Delete. Delete, delete, delete . . .

My friend Michael (thevelv.blogspot.com) is in the throes of editing a wonderful biography of his mother Catherine Duncan who was an actress, artist and witty and observant commentator on life.  Mike’s book will be released through Macmillan next year and so he is in the clutches of the dreadful ‘R’ word.  Or the ‘E’ word if you like.  Revision, editing, it’s all the same.  This is what he says in a recent blog:

Three things I’ve discovered about editing:

1. You can always use fewer words.

2. Be prepared to kill a beloved phrase in the interests of the whole.

3. It’s got to have rhythm.’

I thought about this in respect of my own editing.  Fewer words, indeed.  As I revise, I have watched a 99,000 word ms go from that illustrious figure to 98,000, then 98, 650, 99,005, back to 98, 900.  Up and down as I delete, re-write, delete, again and re-write some more.

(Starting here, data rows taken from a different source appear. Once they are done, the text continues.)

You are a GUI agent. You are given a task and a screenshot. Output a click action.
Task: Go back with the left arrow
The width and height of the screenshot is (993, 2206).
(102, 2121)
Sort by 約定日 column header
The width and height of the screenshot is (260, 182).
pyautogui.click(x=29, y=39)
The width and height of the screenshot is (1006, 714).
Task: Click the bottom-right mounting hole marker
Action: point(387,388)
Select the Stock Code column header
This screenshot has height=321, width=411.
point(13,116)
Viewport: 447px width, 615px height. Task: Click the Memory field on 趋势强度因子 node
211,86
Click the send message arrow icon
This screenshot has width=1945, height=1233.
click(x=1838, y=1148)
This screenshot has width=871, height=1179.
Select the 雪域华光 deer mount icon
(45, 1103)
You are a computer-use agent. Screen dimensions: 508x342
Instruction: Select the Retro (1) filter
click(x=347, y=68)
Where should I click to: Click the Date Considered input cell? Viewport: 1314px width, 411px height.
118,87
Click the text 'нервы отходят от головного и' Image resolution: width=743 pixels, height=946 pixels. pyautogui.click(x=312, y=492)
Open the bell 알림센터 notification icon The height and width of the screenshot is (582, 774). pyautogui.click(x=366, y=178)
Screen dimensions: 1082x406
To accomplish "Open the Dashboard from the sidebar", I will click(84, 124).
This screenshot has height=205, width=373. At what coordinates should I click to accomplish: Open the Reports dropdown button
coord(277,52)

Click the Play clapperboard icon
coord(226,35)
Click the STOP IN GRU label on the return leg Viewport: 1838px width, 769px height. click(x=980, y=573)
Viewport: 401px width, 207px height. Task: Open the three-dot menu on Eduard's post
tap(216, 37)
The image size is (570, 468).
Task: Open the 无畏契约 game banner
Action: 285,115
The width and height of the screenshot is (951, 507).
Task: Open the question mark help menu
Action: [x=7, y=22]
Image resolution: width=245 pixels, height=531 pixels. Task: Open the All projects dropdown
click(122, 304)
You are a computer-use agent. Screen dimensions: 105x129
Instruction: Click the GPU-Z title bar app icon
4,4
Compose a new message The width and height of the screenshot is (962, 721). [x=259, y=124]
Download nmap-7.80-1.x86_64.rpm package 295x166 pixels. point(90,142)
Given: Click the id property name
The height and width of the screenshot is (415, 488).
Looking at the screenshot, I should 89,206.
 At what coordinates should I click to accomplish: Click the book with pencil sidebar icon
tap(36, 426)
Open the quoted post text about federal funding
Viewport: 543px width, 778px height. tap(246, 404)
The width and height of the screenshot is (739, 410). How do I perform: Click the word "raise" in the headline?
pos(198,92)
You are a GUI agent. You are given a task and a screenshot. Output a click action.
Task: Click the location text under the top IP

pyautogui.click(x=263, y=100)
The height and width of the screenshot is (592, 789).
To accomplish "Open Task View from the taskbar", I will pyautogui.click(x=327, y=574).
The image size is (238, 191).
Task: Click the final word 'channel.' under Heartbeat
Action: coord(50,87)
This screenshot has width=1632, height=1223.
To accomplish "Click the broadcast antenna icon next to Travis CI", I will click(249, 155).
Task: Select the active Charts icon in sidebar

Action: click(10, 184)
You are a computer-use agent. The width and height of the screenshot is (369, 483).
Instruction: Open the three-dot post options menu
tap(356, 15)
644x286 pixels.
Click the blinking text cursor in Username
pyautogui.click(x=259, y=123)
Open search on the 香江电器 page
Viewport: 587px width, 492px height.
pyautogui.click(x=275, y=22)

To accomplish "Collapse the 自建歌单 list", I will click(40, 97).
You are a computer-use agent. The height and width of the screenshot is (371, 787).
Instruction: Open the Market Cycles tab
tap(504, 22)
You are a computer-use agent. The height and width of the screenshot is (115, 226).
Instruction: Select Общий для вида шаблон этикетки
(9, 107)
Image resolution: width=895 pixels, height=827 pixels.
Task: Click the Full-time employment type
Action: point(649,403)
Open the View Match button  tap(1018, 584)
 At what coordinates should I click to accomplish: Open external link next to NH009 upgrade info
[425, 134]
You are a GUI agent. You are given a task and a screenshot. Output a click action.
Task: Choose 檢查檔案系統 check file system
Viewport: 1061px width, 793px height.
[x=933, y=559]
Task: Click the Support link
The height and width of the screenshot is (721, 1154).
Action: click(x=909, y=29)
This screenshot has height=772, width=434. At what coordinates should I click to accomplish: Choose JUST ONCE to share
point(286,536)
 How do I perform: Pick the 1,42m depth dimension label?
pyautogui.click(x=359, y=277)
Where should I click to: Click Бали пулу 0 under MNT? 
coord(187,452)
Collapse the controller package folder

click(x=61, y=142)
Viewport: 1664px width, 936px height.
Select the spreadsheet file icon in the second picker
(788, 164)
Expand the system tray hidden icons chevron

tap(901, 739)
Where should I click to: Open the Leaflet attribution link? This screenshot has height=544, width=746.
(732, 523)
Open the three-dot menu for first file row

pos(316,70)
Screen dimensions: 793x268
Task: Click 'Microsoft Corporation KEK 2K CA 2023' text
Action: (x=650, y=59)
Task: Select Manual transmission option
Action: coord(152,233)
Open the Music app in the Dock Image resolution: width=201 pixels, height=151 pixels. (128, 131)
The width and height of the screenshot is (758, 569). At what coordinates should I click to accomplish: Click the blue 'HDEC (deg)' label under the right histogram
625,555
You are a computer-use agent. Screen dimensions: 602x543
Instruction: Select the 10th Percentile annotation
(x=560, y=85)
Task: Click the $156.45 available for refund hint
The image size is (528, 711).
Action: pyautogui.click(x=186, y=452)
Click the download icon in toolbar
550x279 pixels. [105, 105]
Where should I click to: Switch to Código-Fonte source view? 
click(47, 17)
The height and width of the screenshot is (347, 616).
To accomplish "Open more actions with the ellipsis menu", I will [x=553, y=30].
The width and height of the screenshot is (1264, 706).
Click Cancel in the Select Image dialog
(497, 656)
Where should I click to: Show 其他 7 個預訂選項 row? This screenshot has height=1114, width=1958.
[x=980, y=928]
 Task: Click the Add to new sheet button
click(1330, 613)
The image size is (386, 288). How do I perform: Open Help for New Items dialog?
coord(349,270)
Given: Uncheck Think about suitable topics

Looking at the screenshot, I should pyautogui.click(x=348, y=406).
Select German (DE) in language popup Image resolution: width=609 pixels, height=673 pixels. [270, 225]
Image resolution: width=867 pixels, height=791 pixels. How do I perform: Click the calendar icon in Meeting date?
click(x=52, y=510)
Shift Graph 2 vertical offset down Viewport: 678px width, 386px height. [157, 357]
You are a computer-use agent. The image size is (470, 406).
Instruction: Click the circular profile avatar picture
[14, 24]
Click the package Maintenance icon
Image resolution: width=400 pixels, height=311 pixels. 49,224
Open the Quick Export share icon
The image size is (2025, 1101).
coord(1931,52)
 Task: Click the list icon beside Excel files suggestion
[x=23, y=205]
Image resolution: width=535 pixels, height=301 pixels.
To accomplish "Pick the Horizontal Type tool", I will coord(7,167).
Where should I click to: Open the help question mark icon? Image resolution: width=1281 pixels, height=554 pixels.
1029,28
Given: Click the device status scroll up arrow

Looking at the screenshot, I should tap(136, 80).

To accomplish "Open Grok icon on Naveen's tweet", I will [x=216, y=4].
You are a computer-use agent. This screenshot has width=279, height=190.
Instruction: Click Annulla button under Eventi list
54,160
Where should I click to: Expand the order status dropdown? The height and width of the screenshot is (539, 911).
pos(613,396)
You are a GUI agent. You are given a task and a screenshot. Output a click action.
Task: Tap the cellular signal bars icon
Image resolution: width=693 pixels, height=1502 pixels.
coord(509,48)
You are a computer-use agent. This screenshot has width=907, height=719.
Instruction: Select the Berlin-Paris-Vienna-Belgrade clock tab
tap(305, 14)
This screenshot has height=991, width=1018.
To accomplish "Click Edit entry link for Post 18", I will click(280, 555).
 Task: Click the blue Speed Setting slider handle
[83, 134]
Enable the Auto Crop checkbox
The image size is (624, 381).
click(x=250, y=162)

In respect of Number 2, I’m a mass murderer with my script.  Favoured descriptions run hiding when they see me with my finger poised over the delete button.  But then I do suffer the curse of the over-write and things need to be killed off.

As to Number 3, rhythm, that one has me beat.  Is it voice, is it pace, all of which can be idiosyncratic?

If it is rhythm, I equate it with Cecilia Dart Thornton whose marvelous dense narrative I adore, a somnolence sometimes that lives and breathes but moves inexorably forward.  Or perhaps it’s like Dorothy Dunnett whose sentences are the longest I have ever read but which sound like poetry when read aloud.  Richard Armitage says the same about Georgette Heyer when he records the audio books for Naxos. “I’d like to strangle her for writing these incredibly long sentence constructions!” he says. “But actually, that’s part of the fun of it because we speak in such short soundbites these days, everything is so short and immediate that when you’re faced with a sentence which is really a paragraph long . . . you have to drive the thought through and keep the idea and syntax all in the right place.’

If it is pace, that’s a whole other thing, because I think pace can flow quite naturally with a rhythm all its own, without galloping like the lead horse in the Melbourne Cup.

Either way, I agree with all of Michael’s observations and wish him well as he continues, as we all do, to plug on.